SILUME v THE STATE

HIGH COURT, BULAWAYO

[Criminal Appeal HB 12-16]

January 4 and February 18, 2016

MATHONSI AND BERE JJ

Criminal procedure  – Sentence  – Community service  – Need for court to demonstrate that it actually considered community service sentence  – Merely paying lip-service to that effect not sufficient.

Failure by a magistrate to inquire into the suitability of community service where he or she settles for effective imprisonment of 24 months or less amounts to a misdirection. Although a sentencing court has discretion in assessing an appropriate sentence and appellate courts do not lightly interfere with that discretion, it is axiomatic that whenever the sentence imposed is vitiated by misdirection an appellate court will not shy away from intervening to correct the misdirection. It is an injudicious exercise of the sentencing discretion for a sentencer to merely parrot words to the effect that community service is inappropriate without more or that it will trivialise the offence and end there. Put differently, it is not enough for a magistrate to simply pay lip-service to the factor of community service.

Cases cited:

S v Antonio & Ors 1998 (2) ZLR 64 (H), referred to

S v Chinzenze & Ors 1998 (1) ZLR 470 (H), referred to

S v Chireyi & Ors 2011 (1) ZLR 254 (H), referred to

S v Chiweshe 1996 (1) ZLR 425 (H), referred to

S v De Jager and Another 1965 (2) SA 616 (A), referred to

S v Mabhena 1996 (1) ZLR 134 (H), applied

S v Mundowa 1998 (2) ZLR 392 (H), referred to

S v Nhumwa SC 40-88 (unreported), referred to

S v Ramushu & Ors SC 25-93 (unreported), referred to

Legislation considered:

Criminal Law (Codification and Reform) Act [Chapter 9:23], s 113

G Nyoni, for the appellant

N Ngwenya, for the respondent

MATHONSI J:

This is an appeal against sentence only following the conviction and sentence of the appellant by the magistrates court sitting at Lupane on three counts of theft in contravention of s 113 of the Criminal Law (Codification and Reform) Act [Chapter 9:23] (“the Code”).

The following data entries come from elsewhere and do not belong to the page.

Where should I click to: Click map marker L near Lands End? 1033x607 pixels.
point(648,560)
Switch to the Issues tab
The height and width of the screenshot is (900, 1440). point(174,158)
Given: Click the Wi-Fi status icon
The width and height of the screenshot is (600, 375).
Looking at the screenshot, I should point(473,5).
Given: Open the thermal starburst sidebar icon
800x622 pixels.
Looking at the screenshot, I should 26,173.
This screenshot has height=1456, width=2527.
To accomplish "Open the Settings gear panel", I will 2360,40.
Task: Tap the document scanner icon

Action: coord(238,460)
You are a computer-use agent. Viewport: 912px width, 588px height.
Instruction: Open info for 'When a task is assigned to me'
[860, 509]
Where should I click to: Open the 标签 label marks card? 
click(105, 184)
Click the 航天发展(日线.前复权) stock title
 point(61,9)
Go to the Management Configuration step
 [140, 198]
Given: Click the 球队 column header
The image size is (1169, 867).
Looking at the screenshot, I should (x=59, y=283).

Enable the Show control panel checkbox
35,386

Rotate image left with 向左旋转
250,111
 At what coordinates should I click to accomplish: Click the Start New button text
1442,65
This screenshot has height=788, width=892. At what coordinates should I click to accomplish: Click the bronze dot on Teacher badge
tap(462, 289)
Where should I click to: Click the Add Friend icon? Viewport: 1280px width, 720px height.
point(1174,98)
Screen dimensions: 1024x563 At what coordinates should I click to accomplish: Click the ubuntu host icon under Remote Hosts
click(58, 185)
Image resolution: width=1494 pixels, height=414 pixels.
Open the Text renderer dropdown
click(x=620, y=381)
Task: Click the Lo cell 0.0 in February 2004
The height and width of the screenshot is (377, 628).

The appellant had initially pleaded not guilty to all the charges but midway through the trial after the State had led evidence from all its witnesses, closed its case and the appellant had testified in defence and closed his case, the appellant underwent some damascene experience. Seeing the light for the first time he changed his plea to that of guilty. Down on his knees he then pleaded for mercy.

The magistrate was not impressed as to him the appellant’s plea for mercy was nothing more than the fulminations of a well and soundly beaten man, who, seeing no escape route ahead decides to capitulate after wasting the court’s energy, time and resources on a trial whose outcome was as predictable as ABC. He came down hard on the appellant, sentencing him to 24 months imprisonment of which eight months imprisonment was suspended for five years on the usual condition of future good behavior. A further two months was suspended on condition of restitution.